Kayumalue melantomo (Kayumalue mengapung)
Syair Kayori tersebut menjadi ingatan kolektif masyarakat Kayumalue dan sekitarnya. Bahkan pada saat peristiwa gempabumi 28 September 2018, tak sedikit orang-orang yang mengevakuasi diri dan keluarga mereka menuju Kayumalue. Mereka yakin bahwa Kayumalue merupakan daerah evakuasi yang aman sebagaimana kejadian tsunami di tahun 1938. namun hanya sedikit dari masyarakat Kayumalue yang bisa melagukannya. Dalam upaya mitigasi bencana berbasis lokal sebenarnya sastra lisan seperti ini akan mnejadi penting sebagai pengetahuan lokal bagi masyarakat untuk menghindari dampak korban yang lebih banyak dan kerusakan yang lebih besar dari bencana.
Dari bencana berulang seperti di Sulawesi Tengah ini, bisa menjadi sebuah bentuk membaca tanda alam. Hal inilah yang dilakukan oleh masyarakat Sirenja saat peristiwa gempabumi dua tahun silam. Belajar dari peristiwa gempa dan tsunami pada 15 Agustus 1968, warga di pesisir Sirenja (tepat berada di pusat gempa) telah melakukan evakuasi mandiri ke tempat tinggi sehingga tidak memakan korban jiwa yang banyak dibandingkan di pesisir Teluk Palu yang mencapai 1.600-an lebih hanya untuk korban tsunami saja.

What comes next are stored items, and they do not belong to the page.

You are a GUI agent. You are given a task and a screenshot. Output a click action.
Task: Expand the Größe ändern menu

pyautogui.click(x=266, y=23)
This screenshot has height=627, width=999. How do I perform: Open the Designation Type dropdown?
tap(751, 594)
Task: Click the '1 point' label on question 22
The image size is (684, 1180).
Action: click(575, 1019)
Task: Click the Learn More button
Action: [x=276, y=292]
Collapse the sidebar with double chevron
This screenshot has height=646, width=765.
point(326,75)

Ada yang menarik dari tutura totua (cerita lisan orangtua) Kayumalue yang terus dikisahkan pada generasi dibawahnya tentang penggalan syair Kayori yang menurut tetua-tetua di Kayumalue memiliki versi gaib. Hal ini tentu saja akan mengundang banyak tanya dan ketidakpercayaan oleh generasi saat ini. Dalam syair "Palu, Tondo, Mamboro motayomo, Kayumalue melantomo" adalah penggalan syair dari seekor belut raksasa yang berada di Danau Lindu. Dalam versi Kayumalue, penggalan syair tersebut sudah ada sebelum gempa tahun 1938 sebagai peringatan untuk penduduk ri lembana (warga Lembah - Palu, Tondo dan Mamboro), bahwa suatu saat nanti lembana (lembah) akan kembali menjadi lautan seperti dahulu kala. Sehingga orang-orang tua Kayumalue meyakini bahwa Kayori ini telah ada jauh sebelum peristiwa gempa dan tsunami tahun 1938 tersebut.

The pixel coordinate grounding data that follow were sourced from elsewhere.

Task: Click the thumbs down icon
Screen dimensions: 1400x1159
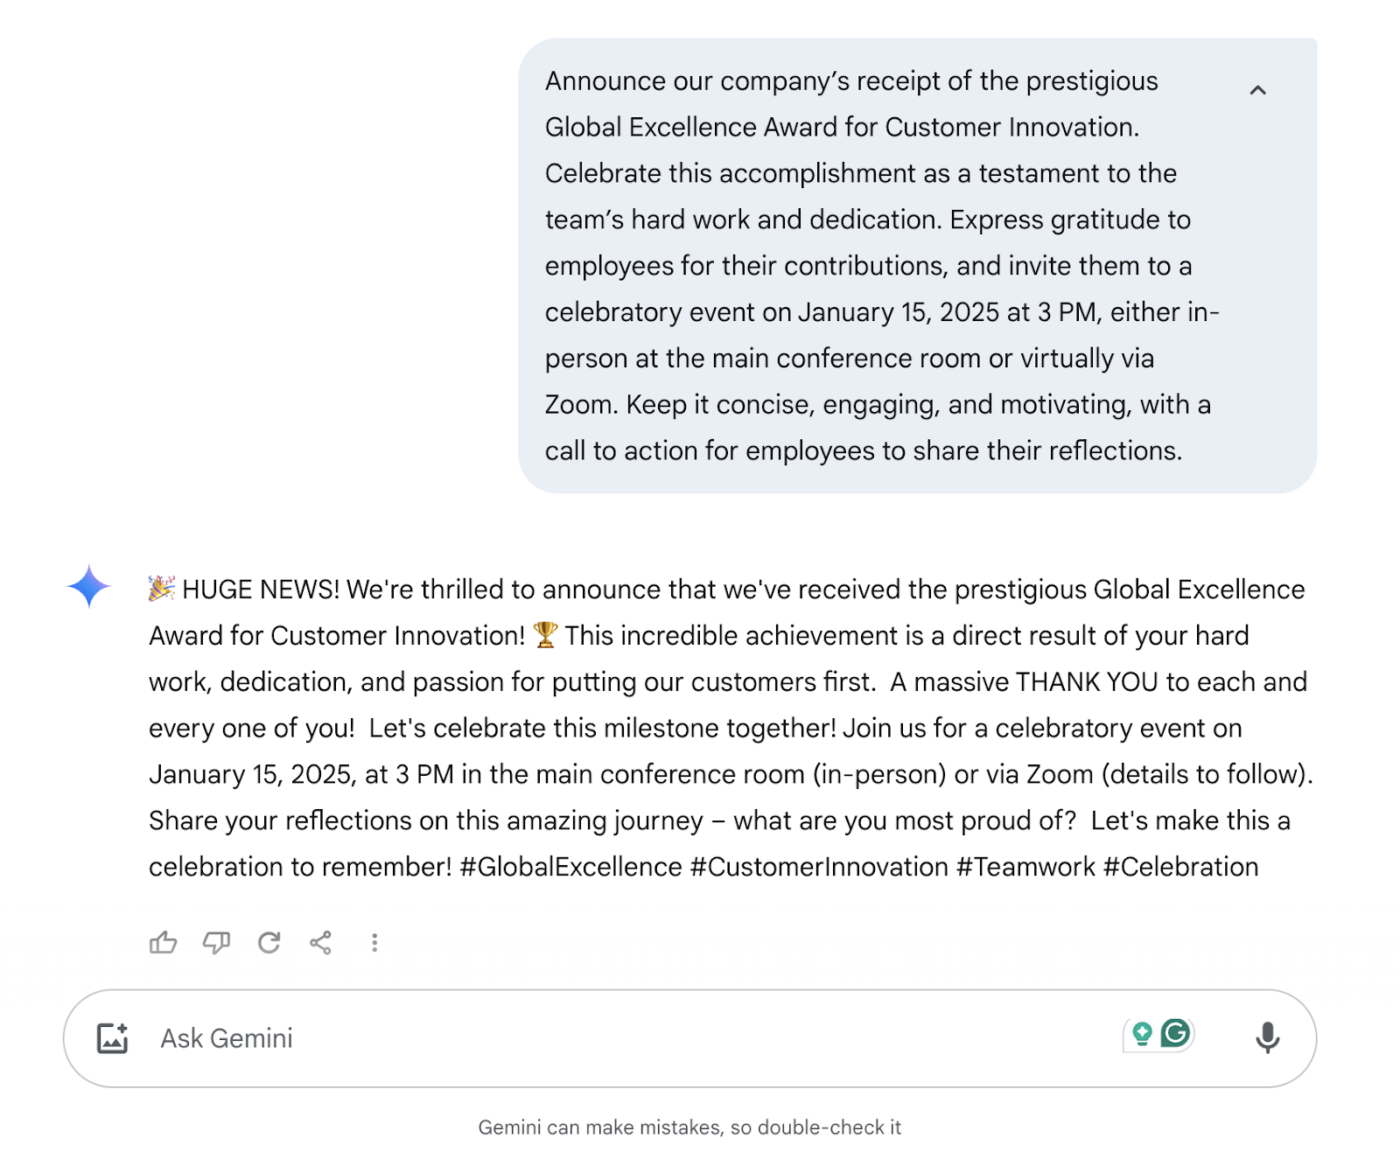Action: coord(216,943)
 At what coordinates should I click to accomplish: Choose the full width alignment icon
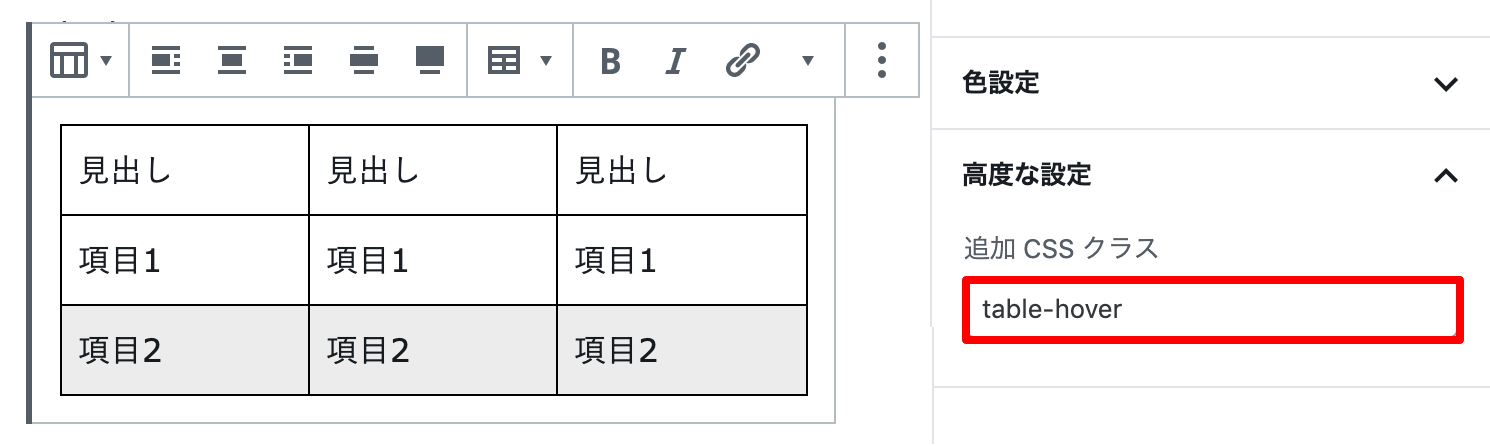click(x=430, y=61)
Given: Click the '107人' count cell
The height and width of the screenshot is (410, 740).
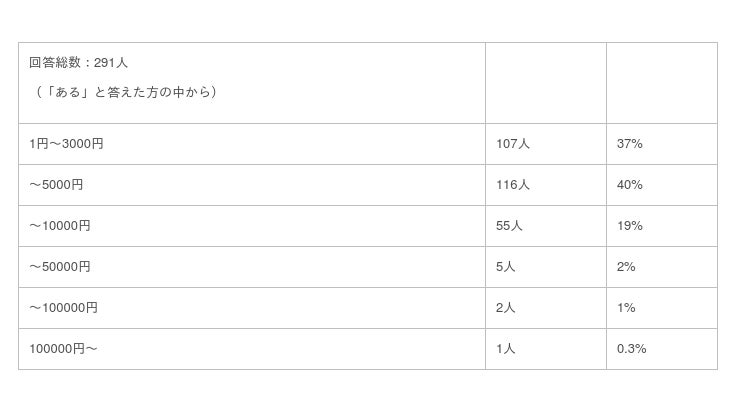Looking at the screenshot, I should [x=512, y=144].
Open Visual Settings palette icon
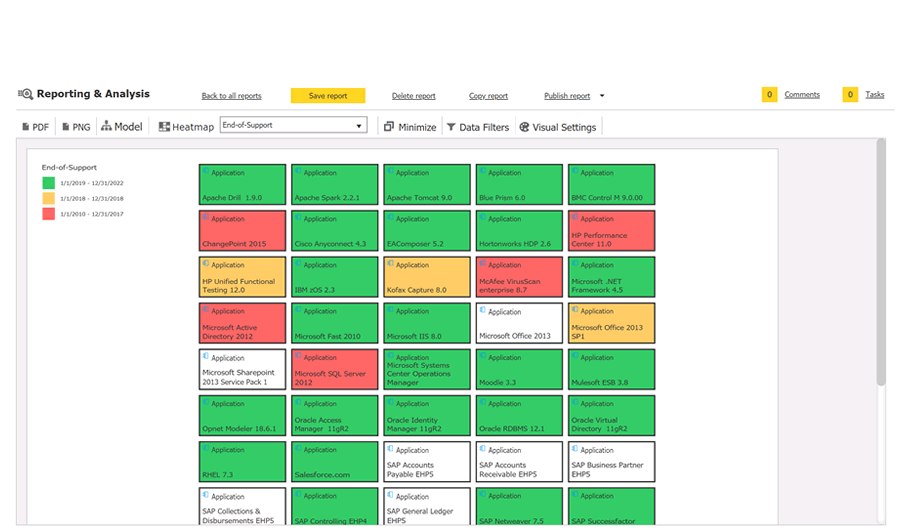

Dimensi gaib dari syair Kayori dan  juga maknanya, menjadi sangat di yakini oleh sebagaian orang Kayumalue dan luar daerah Kayumalue sendiri bahwa lembah Palu berasal dari laut dan akan kembali menjadi laut.
Sumber Referensi :
Lasimpo, Gifvents. 2019. Mitigasi Bencana Berbasis Pengalaman Suku Kaili di Lembah Palu. Palu. KOMIU.
Lubis, Tasnim. 2019. Tradisi Lisan Nandong Simeuleu : Pendekatan Antropolinguistik. Sumatera Utara. Disertasi Program Doktor Linguistik pada Fakultas Ilmu Budaya Universitas Sumatera Utara.
Sibarani, R. 2015. Pembentukan Karakter : Langkah-langkah Berbasis Kearifan Lokal. Jakarta. Asosiasi Tradisi Lisan.